Epsilogen completes first-ever IgE antibody clinical trial
MOv18 IgE is Epsilogen’s lead IgE antibody drug candidate and binds to anti-folate receptor (FRα), a well validated target for ovarian cancer.
It was administered to 26 patients with high grade serous ovarian carcinoma whose cancer had become platinum-resistant.
Results from the study showed a manageable safety profile with transient urticaria being the most common adverse event. The urticaria always resolved within hours of dosing, either spontaneously or with the administration of systemic steroids and antihistamines.
Although the trial was not designed to demonstrate efficacy, tumour shrinkage and an associated fall in CA 125 tumour marker level was seen in one patient.
Notably, the authors of the paper observed that the anti-tumour activity ‘occurred at doses very much lower than typically observed for IgG antibodies’, reflecting fundamental differences in Fc-receptor affinity and effector cell biology.

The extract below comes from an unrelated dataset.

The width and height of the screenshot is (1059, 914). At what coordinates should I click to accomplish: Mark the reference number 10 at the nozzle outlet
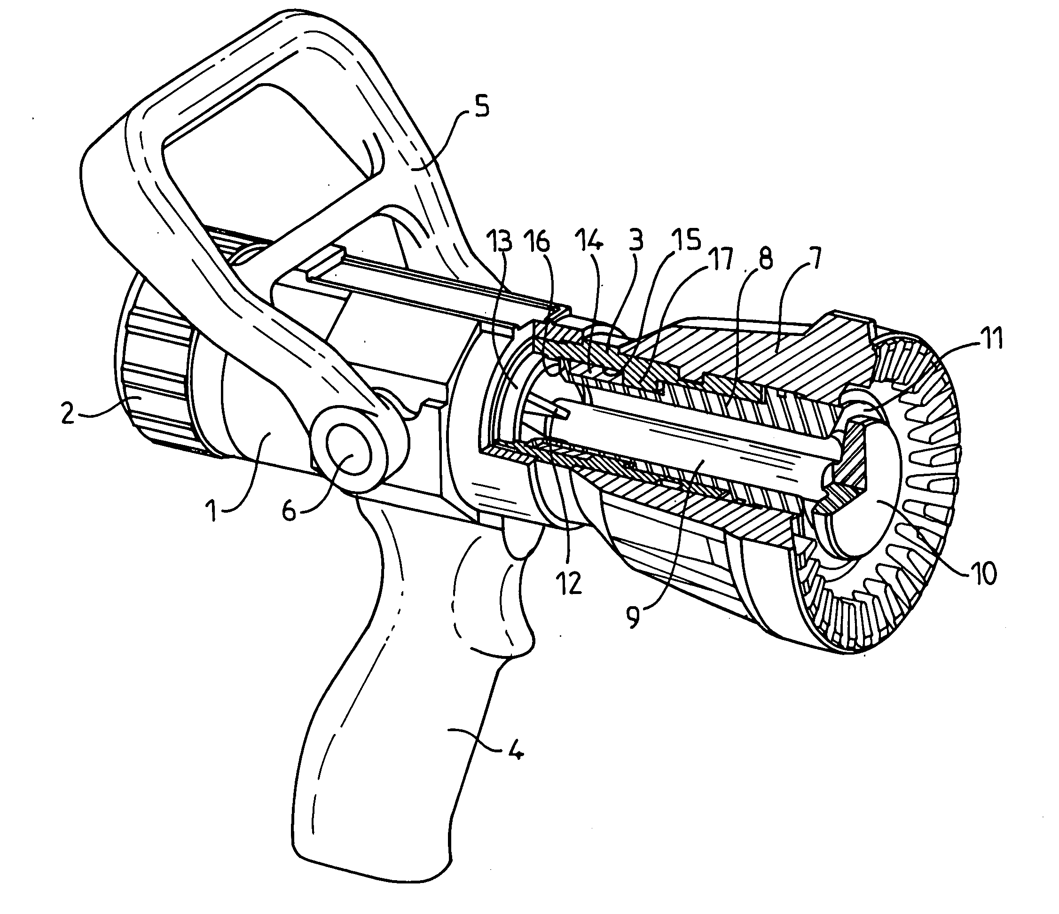coord(984,573)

James Spicer, professor of experimental cancer medicine at King’s College London and the study’s lead investigator, said: “IgE is a completely new form of antibody therapy which has shown great promise in this phase 1 trial. Our findings show that the drug was well tolerated in patients and shrunk a cancerous tumour in a patient with ovarian cancer.”
“The results pave the way to development of an entirely new class of anti-cancer drug for people with chemotherapy-resistant cancers. The immunology expertise in King’s College London laboratories allowed us to undertake this trial of a completely new form of antibody therapy.”
Dr Tim Wilson, CEO of Epsilogen, added: “The data published in Nature Communications, are encouraging and add further validation to support our belief that IgE antibodies have the potential to emerge as an entirely new treatment modality for patients with cancer.”
“We have a robust clinical development plan in place to progress MOv18 IgE further into the clinic and the data generated will assist us in the development of our other IgE antibody drug candidates”.